Its about time. 😉 A few months back we had an interesting discussion about XLDB at Stanford and different technologies and approaches used to manage extra large data volumes. MapReduce is very flexible algorithm for certain types of processing, it has been around for many years (or should I say decades) and is pretty much embedded in couple database products. The interesting part many forget to mention: Its rather expensive and in many cases there are alternatives that can be executed much quicker and cheaper. e.g. Hash Joins
MapReduce is pretty much the 4-5th choice for a modern cost based optimizer. MapReduce has gotten ‘famous’ again because a few companies have custom built solutions based on it. There are public white papers on the internet about solutions that throw together 1800+ pizza boxes to perform MapReduce functions on large data volumes. While the processing rates at peak time are pretty impressive, the overhead of redistribution and non-scaleable steps is rather big leaving a lot to be desired about the parallel efficiency of such solutions.
If efficiency is the concern, shouldn’t that be measured in terms of work done per dollar, not work done per box? How much does a 1,000 node proprietary RDBMS cluster cost and what is the uptime for it?
Major factors in price/performance include:
Performance
Cost of boxes
Cost of software
Maintenance of boxes
Maintenance of software
Administrative cost
Energy cost (sometimes the biggest cost factor of all)
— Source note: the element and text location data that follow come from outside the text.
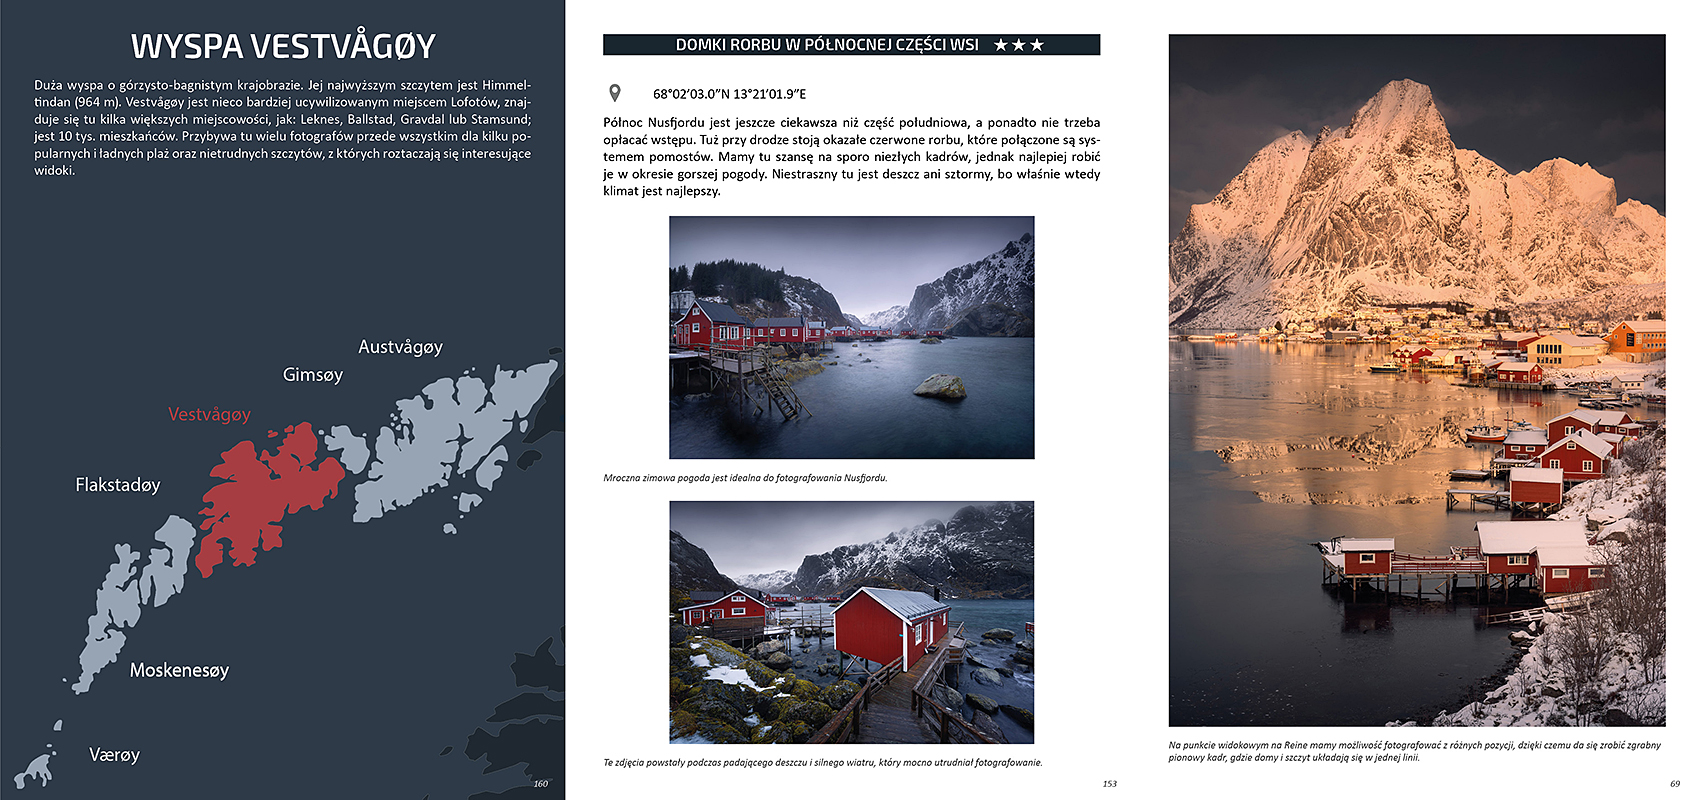
Task: Click the Gimsøy map label
Action: (312, 375)
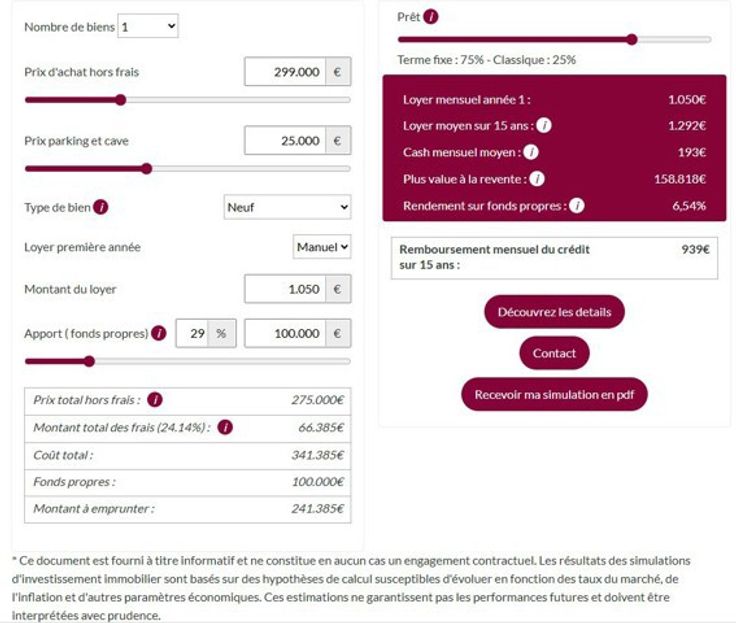The image size is (736, 623).
Task: Click info icon next to Montant total des frais
Action: coord(225,427)
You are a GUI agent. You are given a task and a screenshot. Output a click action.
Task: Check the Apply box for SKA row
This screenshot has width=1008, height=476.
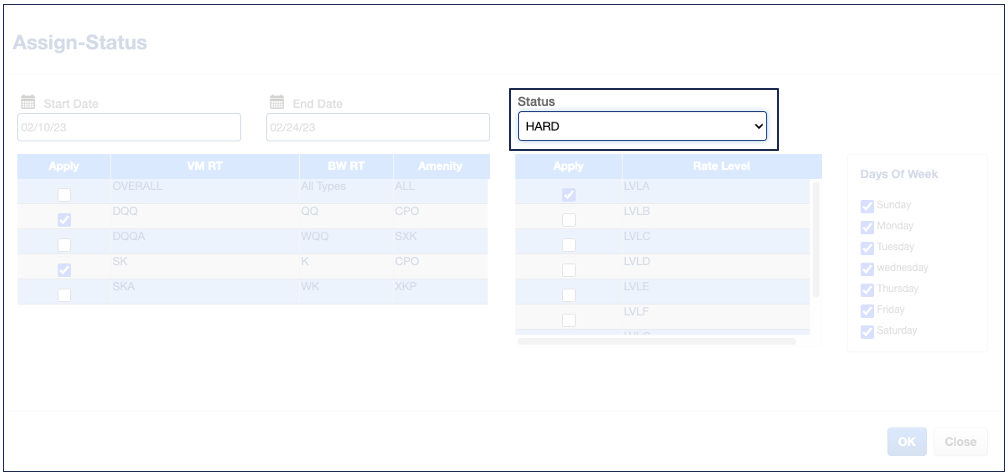[x=64, y=295]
That said, if you have a task for which RDBMS work well, you probably should use RDBMS. Writing your own RDBMS-substitute is probably not the way to go, although opinions about that split among the web biggies: Google loves its MapReduce; Yahoo and eBay seem to favor commercial products; and Amazon seems to like lots of different database products, including its own SimpleDB.
Actually, I imagine the story is more mixed at all of them. E.g., I’m sure one could justify just about any label one wants for Yahoo’s use of MySQL.
CAM
With all the experience in massive parallel systems out there I don’t understand how people still overlook the most important factor: parallel efficiency. From the moment you throw workload at an MPP system, how many systems/cpus did fully participate in the work. A system with 1000++ cpus is very vulnerable for huge variations in throughput whenever you run below 100% PE. You can actually see that on the charts for the grep test. The MPP system reaches its processing peak only for a brief few seconds. That leads to massive throughput problems.
To have 1800 server (given that they are older generation) spend 200 secs for a simple pattern match on 10^10 records or about 1TB of data should be really disappointing. Any of the common MPP systems can match that throughput with 4-12 servers or nodes. Therefore they would have to be about 250x more costly to match the MapReduce configuration in cost. Similar for the sort.
Its all about the TCO. A good balance between CPU,IO and interconnect is required to make algorithms perform well.
Lets not forget the usage of such systems. Today’s advanced SQL implementations put all of that processing power at the finger tips of a data analyst – many of them without programming background. And with User defined functions you can add any map/reduce logic you desire with plain C/C++ code and make it available to all users of the rdbms.